A new report by Express Scripts published on May 13, 2015 brings light to the issue.

“Among patients whose drug costs reached at least $100,000, more than one-third of these patients were being treated for ten or more different medical conditions. The most common co-morbidities included high blood pressure, high cholesterol, diabetes, and depression. Approximately 60% took 10 or more different medications.”

The report examined the profile of these drug users and found that the majority were aged between 51 and 70. Also, men were slightly more likely to spend over $100,000 on medication than women.

“The profile emerging from this research shows these patients are overwhelmingly taking specialty medications, and have multiple comorbidities, prescriptions and prescribers,” said Dr. Glen Stettin, senior vice president for clinical research at Express Scripts.

A look into the costs of these life saving drugs reveals how medical bills run up so high.

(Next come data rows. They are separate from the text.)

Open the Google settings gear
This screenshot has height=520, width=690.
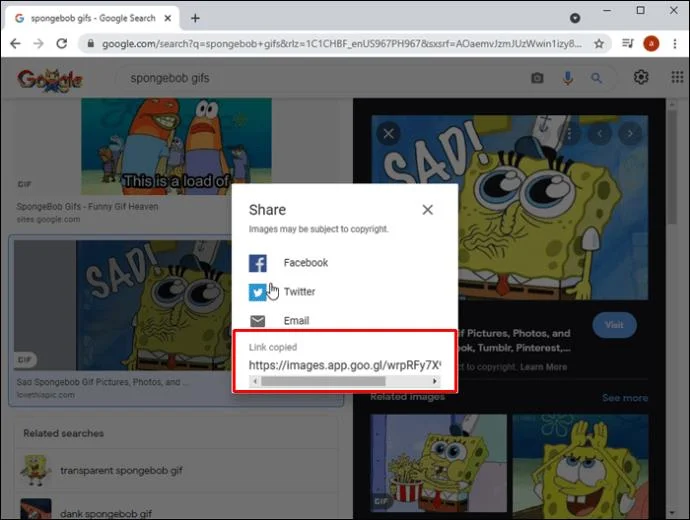coord(641,77)
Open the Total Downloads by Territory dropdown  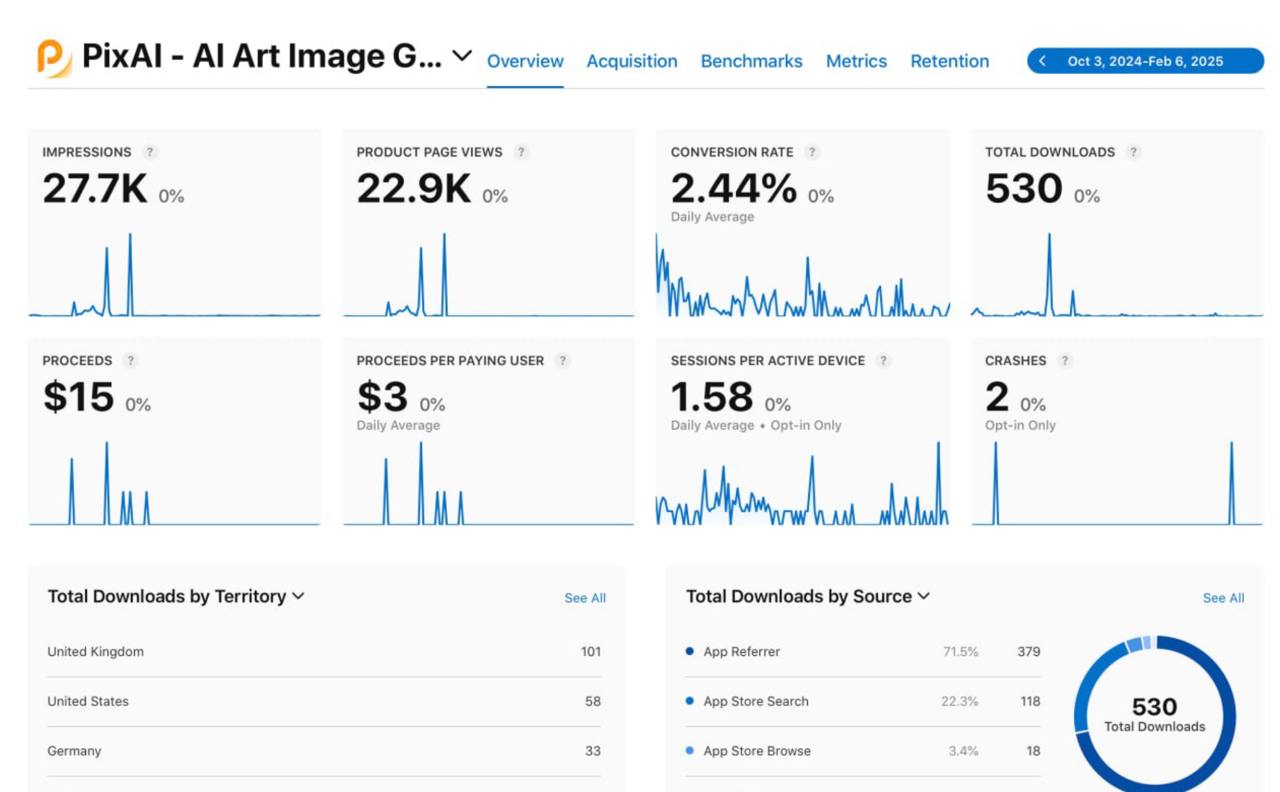(296, 596)
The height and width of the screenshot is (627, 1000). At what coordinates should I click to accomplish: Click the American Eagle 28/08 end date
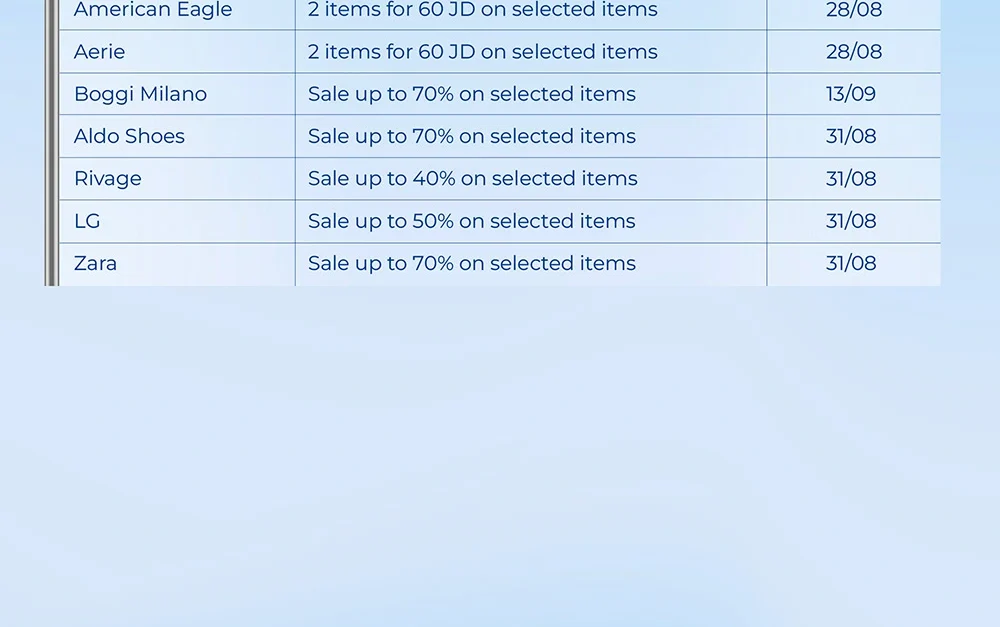[x=854, y=10]
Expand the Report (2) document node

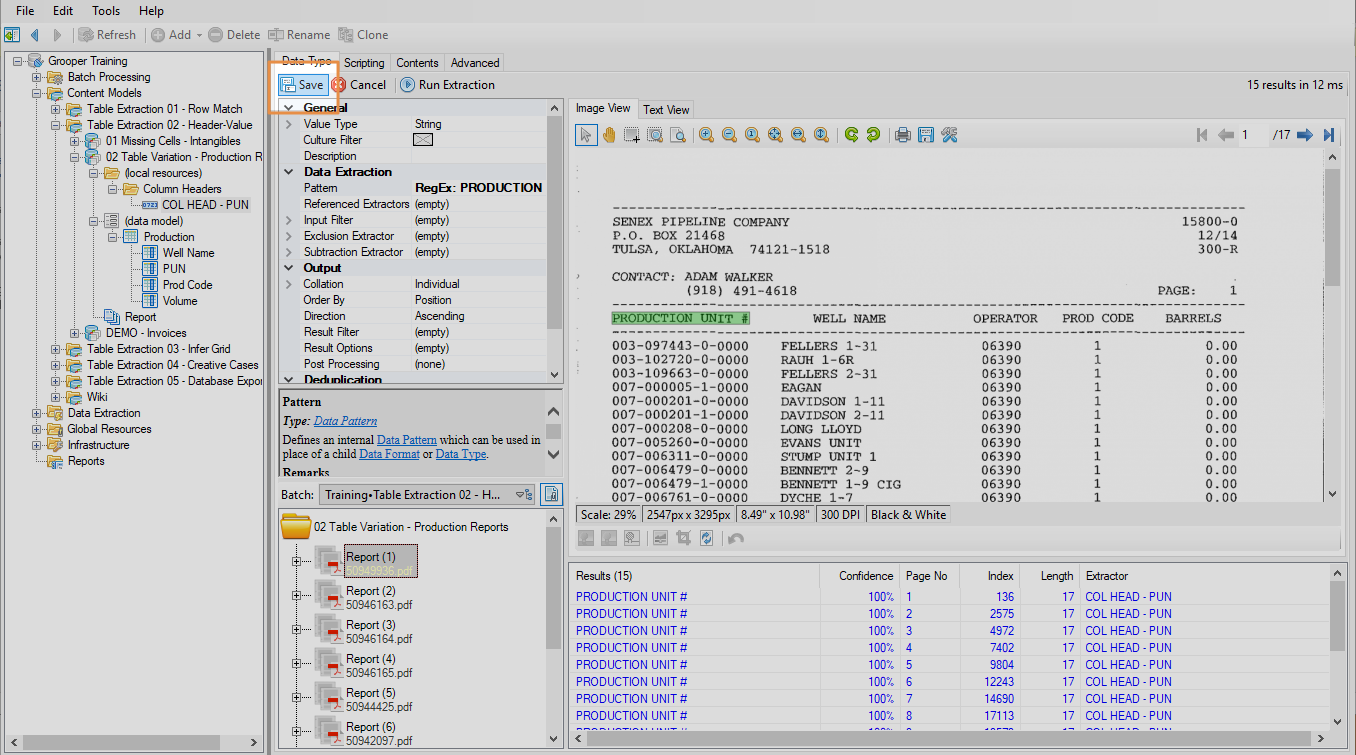pos(296,596)
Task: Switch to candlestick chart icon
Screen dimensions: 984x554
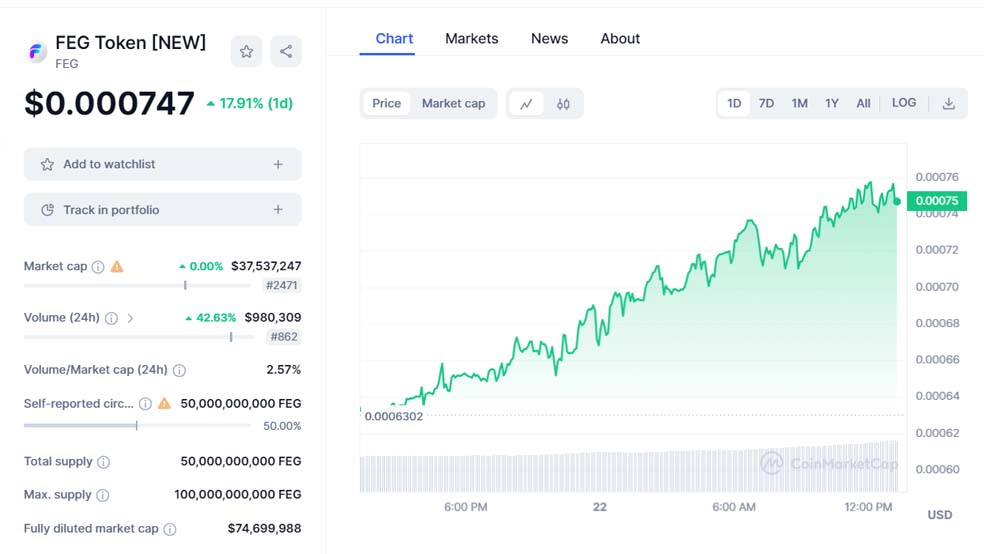Action: [x=563, y=104]
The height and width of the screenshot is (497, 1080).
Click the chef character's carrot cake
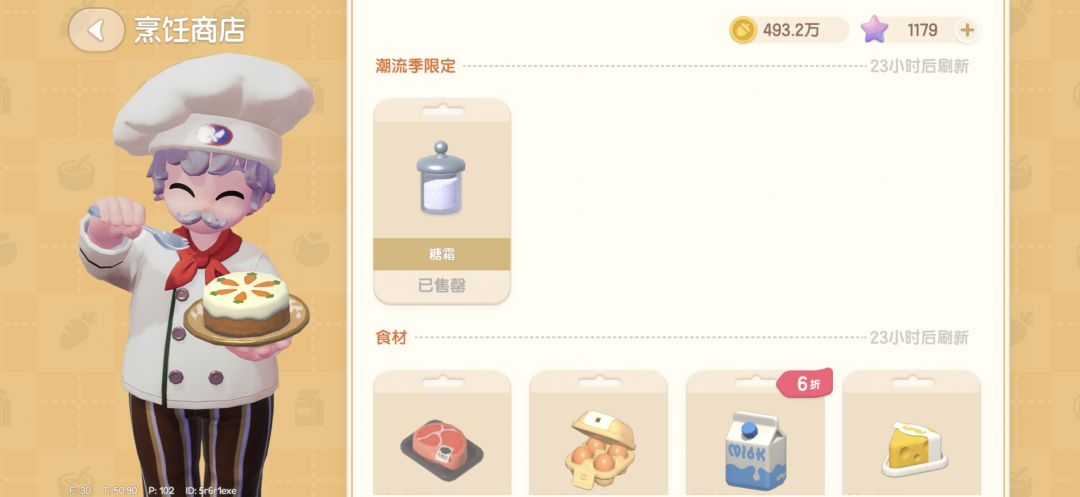click(246, 303)
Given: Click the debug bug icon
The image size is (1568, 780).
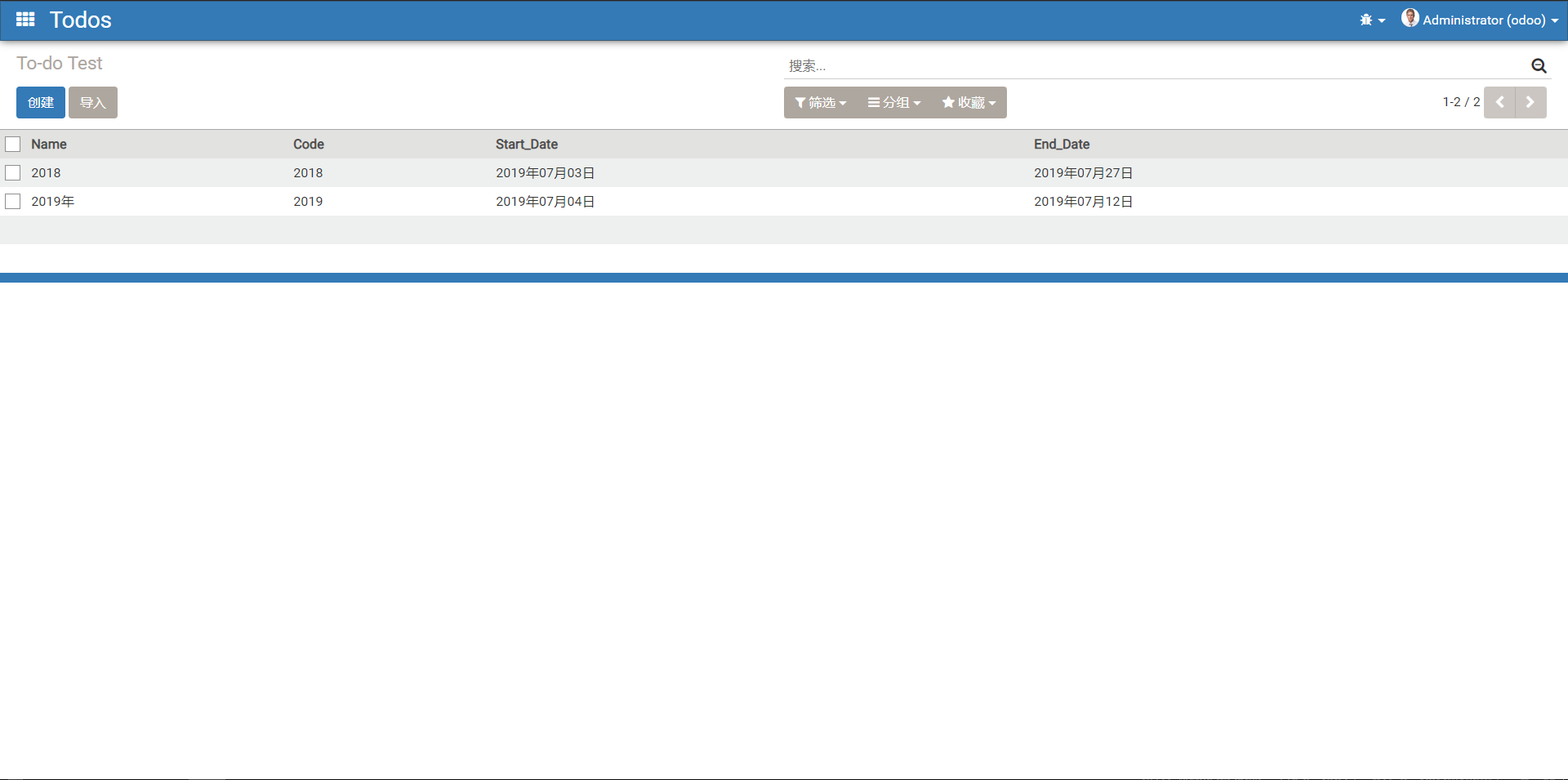Looking at the screenshot, I should 1366,20.
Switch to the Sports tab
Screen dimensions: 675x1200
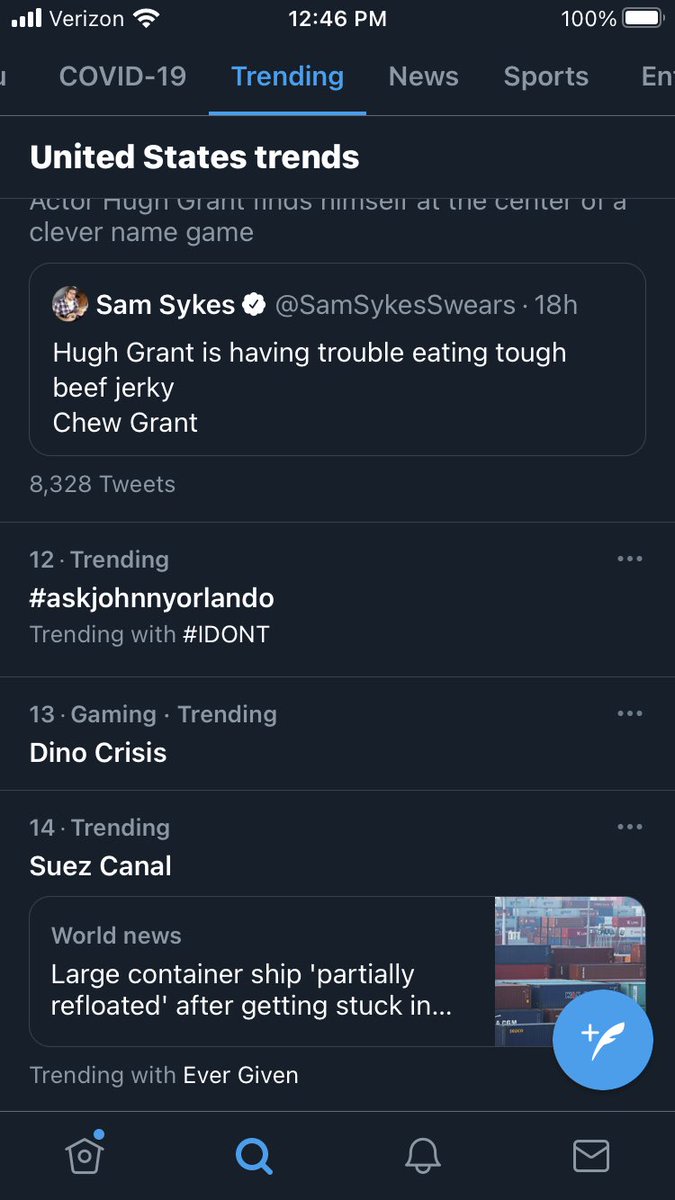(x=546, y=76)
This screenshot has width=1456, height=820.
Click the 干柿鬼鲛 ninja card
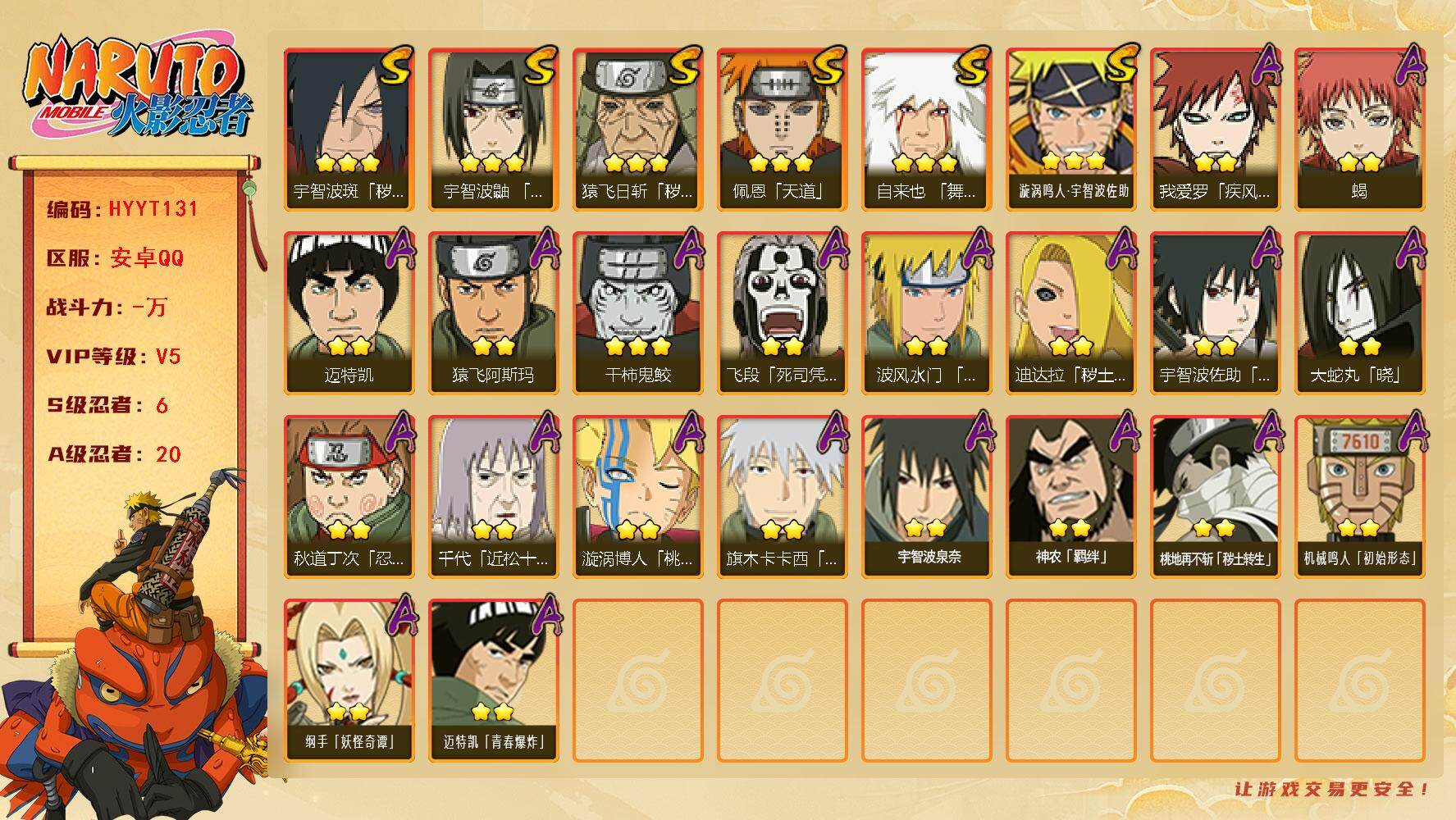point(637,313)
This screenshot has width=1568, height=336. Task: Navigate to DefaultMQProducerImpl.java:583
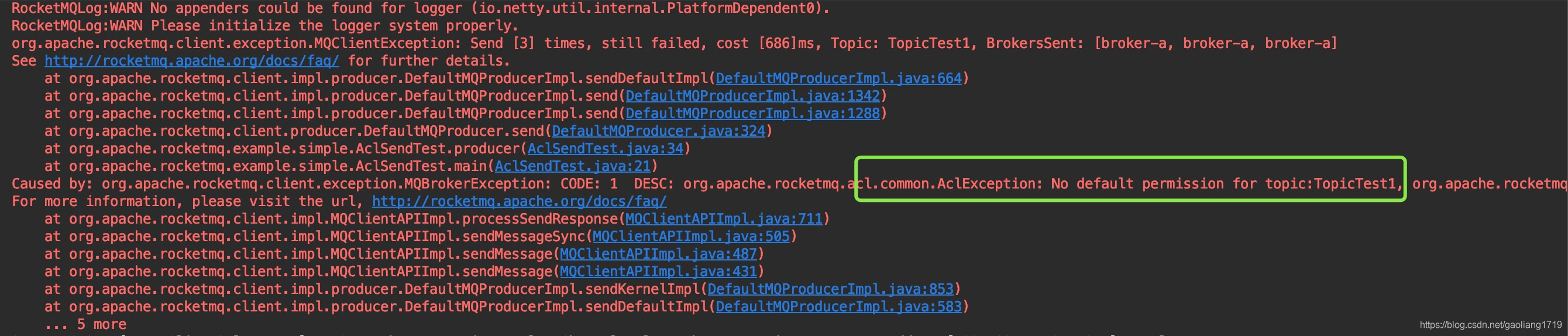(x=838, y=307)
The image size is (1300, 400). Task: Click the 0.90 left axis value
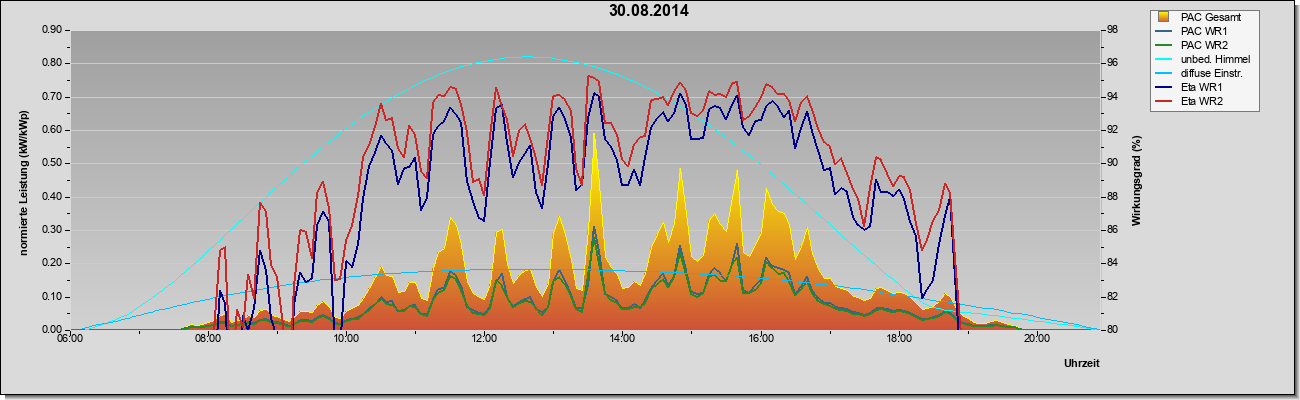point(51,30)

Gilead Science’s Sovaldi, which can cure a person of hepatitis C in three months, costs $84,000 for the regimen. The pharmaceutical company argues that the fee is less than the cost of lifetime with liver disease.

Bristol-Myers Squibb’s Yervoy, a drug that can keep terminally ill melanoma patients alive for over a year, costs $120,000.

And who pays these exuberant fees? For the most part, insurance companies. “Insurance plans and employers covered more than 98% of the costs for patients whose prescription drug bills exceeded $100,000 in 2014, paying an average of $156,911 of these patients’ 2014 pharmacy costs,” said the report. The two percent that patients were obliged to pay out-of-pocket was on average $2,782.

These figures of course apply only to those with top tier health insurance coverage.